> [Work to do]: Render the entries below as a JSON list of strings, one string per line, and leave out the blank lines.

> [Extracted data]:
* * * * * * *

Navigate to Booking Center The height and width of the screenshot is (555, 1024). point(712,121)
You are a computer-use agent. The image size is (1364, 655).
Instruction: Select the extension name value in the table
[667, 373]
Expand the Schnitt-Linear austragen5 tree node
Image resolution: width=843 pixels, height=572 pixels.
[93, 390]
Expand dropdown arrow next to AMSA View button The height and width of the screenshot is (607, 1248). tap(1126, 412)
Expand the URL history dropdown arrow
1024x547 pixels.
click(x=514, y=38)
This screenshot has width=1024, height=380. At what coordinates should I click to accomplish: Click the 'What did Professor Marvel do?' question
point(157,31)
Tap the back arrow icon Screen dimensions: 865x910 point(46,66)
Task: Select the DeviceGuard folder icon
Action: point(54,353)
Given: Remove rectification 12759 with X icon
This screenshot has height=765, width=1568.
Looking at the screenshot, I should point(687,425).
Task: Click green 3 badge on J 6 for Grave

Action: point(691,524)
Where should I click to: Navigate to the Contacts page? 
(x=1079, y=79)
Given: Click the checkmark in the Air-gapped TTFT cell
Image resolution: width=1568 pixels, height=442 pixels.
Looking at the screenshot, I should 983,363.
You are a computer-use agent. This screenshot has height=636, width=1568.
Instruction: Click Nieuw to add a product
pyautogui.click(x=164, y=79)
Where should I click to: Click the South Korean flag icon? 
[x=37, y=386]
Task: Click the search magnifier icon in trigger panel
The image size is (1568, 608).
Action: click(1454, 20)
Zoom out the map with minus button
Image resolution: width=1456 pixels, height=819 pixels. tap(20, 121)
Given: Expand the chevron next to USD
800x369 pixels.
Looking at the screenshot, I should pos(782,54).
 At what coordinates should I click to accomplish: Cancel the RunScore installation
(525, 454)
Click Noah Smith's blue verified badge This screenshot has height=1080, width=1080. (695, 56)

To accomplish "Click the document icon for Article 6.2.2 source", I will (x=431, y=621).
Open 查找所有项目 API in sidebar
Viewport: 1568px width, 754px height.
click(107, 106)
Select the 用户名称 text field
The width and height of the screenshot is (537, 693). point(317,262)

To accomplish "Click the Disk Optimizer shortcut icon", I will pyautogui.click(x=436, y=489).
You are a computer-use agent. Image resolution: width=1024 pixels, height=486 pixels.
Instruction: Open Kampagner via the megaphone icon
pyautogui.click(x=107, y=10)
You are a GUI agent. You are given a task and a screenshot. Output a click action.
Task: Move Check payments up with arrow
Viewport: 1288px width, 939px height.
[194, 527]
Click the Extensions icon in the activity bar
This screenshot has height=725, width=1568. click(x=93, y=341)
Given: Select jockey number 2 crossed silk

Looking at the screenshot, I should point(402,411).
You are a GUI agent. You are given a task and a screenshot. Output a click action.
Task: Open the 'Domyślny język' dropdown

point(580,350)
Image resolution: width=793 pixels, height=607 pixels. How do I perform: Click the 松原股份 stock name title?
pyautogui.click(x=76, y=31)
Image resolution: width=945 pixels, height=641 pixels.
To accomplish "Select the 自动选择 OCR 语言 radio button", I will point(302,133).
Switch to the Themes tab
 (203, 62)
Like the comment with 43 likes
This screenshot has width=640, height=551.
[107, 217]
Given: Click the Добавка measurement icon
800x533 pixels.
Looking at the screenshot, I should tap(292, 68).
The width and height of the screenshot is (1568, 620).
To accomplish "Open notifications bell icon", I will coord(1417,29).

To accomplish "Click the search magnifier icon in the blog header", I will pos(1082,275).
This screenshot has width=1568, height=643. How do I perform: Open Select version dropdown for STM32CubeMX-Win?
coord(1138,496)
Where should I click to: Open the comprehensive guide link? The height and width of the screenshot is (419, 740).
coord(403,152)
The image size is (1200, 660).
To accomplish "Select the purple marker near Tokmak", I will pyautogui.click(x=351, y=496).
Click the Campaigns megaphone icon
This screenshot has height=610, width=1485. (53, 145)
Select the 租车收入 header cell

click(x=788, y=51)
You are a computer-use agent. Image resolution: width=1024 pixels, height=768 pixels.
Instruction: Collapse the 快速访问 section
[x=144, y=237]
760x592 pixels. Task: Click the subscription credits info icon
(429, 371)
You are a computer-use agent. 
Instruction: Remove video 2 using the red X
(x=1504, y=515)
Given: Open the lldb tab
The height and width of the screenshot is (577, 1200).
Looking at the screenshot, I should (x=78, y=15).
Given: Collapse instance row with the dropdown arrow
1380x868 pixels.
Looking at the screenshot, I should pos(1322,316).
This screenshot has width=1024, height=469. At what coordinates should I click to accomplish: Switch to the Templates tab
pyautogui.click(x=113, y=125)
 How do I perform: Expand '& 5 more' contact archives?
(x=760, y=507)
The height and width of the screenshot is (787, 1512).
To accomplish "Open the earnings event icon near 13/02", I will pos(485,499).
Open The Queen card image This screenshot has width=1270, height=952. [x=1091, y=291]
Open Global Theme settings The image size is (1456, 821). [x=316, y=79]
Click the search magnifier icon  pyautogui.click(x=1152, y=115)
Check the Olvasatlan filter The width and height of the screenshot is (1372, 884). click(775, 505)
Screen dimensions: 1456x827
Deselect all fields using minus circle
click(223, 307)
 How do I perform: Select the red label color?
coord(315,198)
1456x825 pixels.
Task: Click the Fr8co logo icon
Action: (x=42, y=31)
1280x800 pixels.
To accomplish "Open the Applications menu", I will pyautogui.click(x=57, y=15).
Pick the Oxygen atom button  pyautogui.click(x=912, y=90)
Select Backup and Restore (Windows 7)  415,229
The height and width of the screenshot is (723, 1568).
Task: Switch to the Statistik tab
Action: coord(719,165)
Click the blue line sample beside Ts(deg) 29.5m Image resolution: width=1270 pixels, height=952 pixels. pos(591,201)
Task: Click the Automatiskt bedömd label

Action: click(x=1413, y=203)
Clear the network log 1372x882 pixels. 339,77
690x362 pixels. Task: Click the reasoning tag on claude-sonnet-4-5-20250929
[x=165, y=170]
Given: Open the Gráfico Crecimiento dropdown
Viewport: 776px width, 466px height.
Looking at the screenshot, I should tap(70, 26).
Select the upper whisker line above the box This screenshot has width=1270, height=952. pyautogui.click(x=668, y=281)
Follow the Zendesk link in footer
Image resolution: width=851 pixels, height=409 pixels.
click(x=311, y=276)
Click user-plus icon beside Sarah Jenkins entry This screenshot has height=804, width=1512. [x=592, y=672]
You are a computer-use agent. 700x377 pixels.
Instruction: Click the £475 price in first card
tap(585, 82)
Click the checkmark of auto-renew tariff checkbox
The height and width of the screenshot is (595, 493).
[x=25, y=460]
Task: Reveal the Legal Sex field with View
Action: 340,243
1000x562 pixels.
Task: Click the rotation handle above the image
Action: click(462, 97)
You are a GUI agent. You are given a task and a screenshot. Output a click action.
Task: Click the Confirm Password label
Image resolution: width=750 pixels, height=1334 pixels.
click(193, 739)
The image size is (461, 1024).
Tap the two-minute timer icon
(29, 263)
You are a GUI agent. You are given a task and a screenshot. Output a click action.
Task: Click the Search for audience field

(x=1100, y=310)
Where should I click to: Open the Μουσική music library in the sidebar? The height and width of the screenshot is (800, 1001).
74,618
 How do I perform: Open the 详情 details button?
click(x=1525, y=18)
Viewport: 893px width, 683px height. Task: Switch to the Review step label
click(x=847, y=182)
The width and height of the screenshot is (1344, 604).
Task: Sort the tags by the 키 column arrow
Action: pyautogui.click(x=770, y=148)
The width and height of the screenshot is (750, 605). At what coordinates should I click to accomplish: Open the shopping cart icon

* * * * * * *

> [Result]:
[
  "Navigate to Booking Center The height and width of the screenshot is (555, 1024). point(712,121)",
  "You are a computer-use agent. The image size is (1364, 655).",
  "Instruction: Select the extension name value in the table",
  "[667, 373]",
  "Expand the Schnitt-Linear austragen5 tree node",
  "Image resolution: width=843 pixels, height=572 pixels.",
  "[93, 390]",
  "Expand dropdown arrow next to AMSA View button The height and width of the screenshot is (607, 1248). tap(1126, 412)",
  "Expand the URL history dropdown arrow",
  "1024x547 pixels.",
  "click(x=514, y=38)",
  "This screenshot has width=1024, height=380. At what coordinates should I click to accomplish: Click the 'What did Professor Marvel do?' question",
  "point(157,31)",
  "Tap the back arrow icon Screen dimensions: 865x910 point(46,66)",
  "Task: Select the DeviceGuard folder icon",
  "Action: point(54,353)",
  "Given: Remove rectification 12759 with X icon",
  "This screenshot has height=765, width=1568.",
  "Looking at the screenshot, I should point(687,425).",
  "Task: Click green 3 badge on J 6 for Grave",
  "Action: point(691,524)",
  "Where should I click to: Navigate to the Contacts page? ",
  "(x=1079, y=79)",
  "Given: Click the checkmark in the Air-gapped TTFT cell",
  "Image resolution: width=1568 pixels, height=442 pixels.",
  "Looking at the screenshot, I should 983,363.",
  "You are a computer-use agent. This screenshot has height=636, width=1568.",
  "Instruction: Click Nieuw to add a product",
  "pyautogui.click(x=164, y=79)",
  "Where should I click to: Click the South Korean flag icon? ",
  "[x=37, y=386]",
  "Task: Click the search magnifier icon in trigger panel",
  "The image size is (1568, 608).",
  "Action: click(1454, 20)",
  "Zoom out the map with minus button",
  "Image resolution: width=1456 pixels, height=819 pixels. tap(20, 121)",
  "Given: Expand the chevron next to USD",
  "800x369 pixels.",
  "Looking at the screenshot, I should pos(782,54).",
  " At what coordinates should I click to accomplish: Cancel the RunScore installation",
  "(525, 454)",
  "Click Noah Smith's blue verified badge This screenshot has height=1080, width=1080. (695, 56)",
  "To accomplish \"Click the document icon for Article 6.2.2 source\", I will (x=431, y=621).",
  "Open 查找所有项目 API in sidebar",
  "Viewport: 1568px width, 754px height.",
  "click(107, 106)",
  "Select the 用户名称 text field",
  "The width and height of the screenshot is (537, 693). point(317,262)",
  "To accomplish \"Click the Disk Optimizer shortcut icon\", I will pyautogui.click(x=436, y=489).",
  "You are a computer-use agent. Image resolution: width=1024 pixels, height=486 pixels.",
  "Instruction: Open Kampagner via the megaphone icon",
  "pyautogui.click(x=107, y=10)",
  "You are a GUI agent. You are given a task and a screenshot. Output a click action.",
  "Task: Move Check payments up with arrow",
  "Viewport: 1288px width, 939px height.",
  "[194, 527]",
  "Click the Extensions icon in the activity bar",
  "This screenshot has height=725, width=1568. click(x=93, y=341)",
  "Given: Select jockey number 2 crossed silk",
  "Looking at the screenshot, I should point(402,411).",
  "You are a GUI agent. You are given a task and a screenshot. Output a click action.",
  "Task: Open the 'Domyślny język' dropdown",
  "point(580,350)",
  "Image resolution: width=793 pixels, height=607 pixels. How do I perform: Click the 松原股份 stock name title?",
  "pyautogui.click(x=76, y=31)",
  "Image resolution: width=945 pixels, height=641 pixels.",
  "To accomplish \"Select the 自动选择 OCR 语言 radio button\", I will point(302,133).",
  "Switch to the Themes tab",
  " (203, 62)",
  "Like the comment with 43 likes",
  "This screenshot has width=640, height=551.",
  "[107, 217]",
  "Given: Click the Добавка measurement icon",
  "800x533 pixels.",
  "Looking at the screenshot, I should tap(292, 68).",
  "The width and height of the screenshot is (1568, 620).",
  "To accomplish \"Open notifications bell icon\", I will coord(1417,29).",
  "To accomplish \"Click the search magnifier icon in the blog header\", I will pos(1082,275).",
  "This screenshot has width=1568, height=643. How do I perform: Open Select version dropdown for STM32CubeMX-Win?",
  "coord(1138,496)",
  "Where should I click to: Open the comprehensive guide link? The height and width of the screenshot is (419, 740).",
  "coord(403,152)",
  "The image size is (1200, 660).",
  "To accomplish \"Select the purple marker near Tokmak\", I will pyautogui.click(x=351, y=496).",
  "Click the Campaigns megaphone icon",
  "This screenshot has height=610, width=1485. (53, 145)",
  "Select the 租车收入 header cell",
  "click(x=788, y=51)",
  "You are a computer-use agent. Image resolution: width=1024 pixels, height=768 pixels.",
  "Instruction: Collapse the 快速访问 section",
  "[x=144, y=237]",
  "760x592 pixels. Task: Click the subscription credits info icon",
  "(429, 371)",
  "You are a computer-use agent. ",
  "Instruction: Remove video 2 using the red X",
  "(x=1504, y=515)",
  "Given: Open the lldb tab",
  "The height and width of the screenshot is (577, 1200).",
  "Looking at the screenshot, I should (x=78, y=15).",
  "Given: Collapse instance row with the dropdown arrow",
  "1380x868 pixels.",
  "Looking at the screenshot, I should pos(1322,316).",
  "This screenshot has width=1024, height=469. At what coordinates should I click to accomplish: Switch to the Templates tab",
  "pyautogui.click(x=113, y=125)",
  " How do I perform: Expand '& 5 more' contact archives?",
  "(x=760, y=507)",
  "The height and width of the screenshot is (787, 1512).",
  "To accomplish \"Open the earnings event icon near 13/02\", I will pos(485,499).",
  "Open The Queen card image This screenshot has width=1270, height=952. [x=1091, y=291]",
  "Open Global Theme settings The image size is (1456, 821). [x=316, y=79]",
  "Click the search magnifier icon  pyautogui.click(x=1152, y=115)",
  "Check the Olvasatlan filter The width and height of the screenshot is (1372, 884). click(775, 505)",
  "Screen dimensions: 1456x827",
  "Deselect all fields using minus circle",
  "click(223, 307)",
  " How do I perform: Select the red label color?",
  "coord(315,198)",
  "1456x825 pixels.",
  "Task: Click the Fr8co logo icon",
  "Action: (x=42, y=31)",
  "1280x800 pixels.",
  "To accomplish \"Open the Applications menu\", I will pyautogui.click(x=57, y=15).",
  "Pick the Oxygen atom button  pyautogui.click(x=912, y=90)",
  "Select Backup and Restore (Windows 7)  415,229",
  "The height and width of the screenshot is (723, 1568).",
  "Task: Switch to the Statistik tab",
  "Action: coord(719,165)",
  "Click the blue line sample beside Ts(deg) 29.5m Image resolution: width=1270 pixels, height=952 pixels. pos(591,201)",
  "Task: Click the Automatiskt bedömd label",
  "Action: click(x=1413, y=203)",
  "Clear the network log 1372x882 pixels. 339,77",
  "690x362 pixels. Task: Click the reasoning tag on claude-sonnet-4-5-20250929",
  "[x=165, y=170]",
  "Given: Open the Gráfico Crecimiento dropdown",
  "Viewport: 776px width, 466px height.",
  "Looking at the screenshot, I should tap(70, 26).",
  "Select the upper whisker line above the box This screenshot has width=1270, height=952. pyautogui.click(x=668, y=281)",
  "Follow the Zendesk link in footer",
  "Image resolution: width=851 pixels, height=409 pixels.",
  "click(x=311, y=276)",
  "Click user-plus icon beside Sarah Jenkins entry This screenshot has height=804, width=1512. [x=592, y=672]",
  "You are a computer-use agent. 700x377 pixels.",
  "Instruction: Click the £475 price in first card",
  "tap(585, 82)",
  "Click the checkmark of auto-renew tariff checkbox",
  "The height and width of the screenshot is (595, 493).",
  "[x=25, y=460]",
  "Task: Reveal the Legal Sex field with View",
  "Action: 340,243",
  "1000x562 pixels.",
  "Task: Click the rotation handle above the image",
  "Action: click(462, 97)",
  "You are a GUI agent. You are given a task and a screenshot. Output a click action.",
  "Task: Click the Confirm Password label",
  "Image resolution: width=750 pixels, height=1334 pixels.",
  "click(193, 739)",
  "The image size is (461, 1024).",
  "Tap the two-minute timer icon",
  "(29, 263)",
  "You are a GUI agent. You are given a task and a screenshot. Output a click action.",
  "Task: Click the Search for audience field",
  "(x=1100, y=310)",
  "Where should I click to: Open the Μουσική music library in the sidebar? The height and width of the screenshot is (800, 1001).",
  "74,618",
  " How do I perform: Open the 详情 details button?",
  "click(x=1525, y=18)",
  "Viewport: 893px width, 683px height. Task: Switch to the Review step label",
  "click(x=847, y=182)",
  "The width and height of the screenshot is (1344, 604).",
  "Task: Sort the tags by the 키 column arrow",
  "Action: pyautogui.click(x=770, y=148)",
  "The width and height of the screenshot is (750, 605). At what coordinates should I click to accomplish: Open the shopping cart icon"
]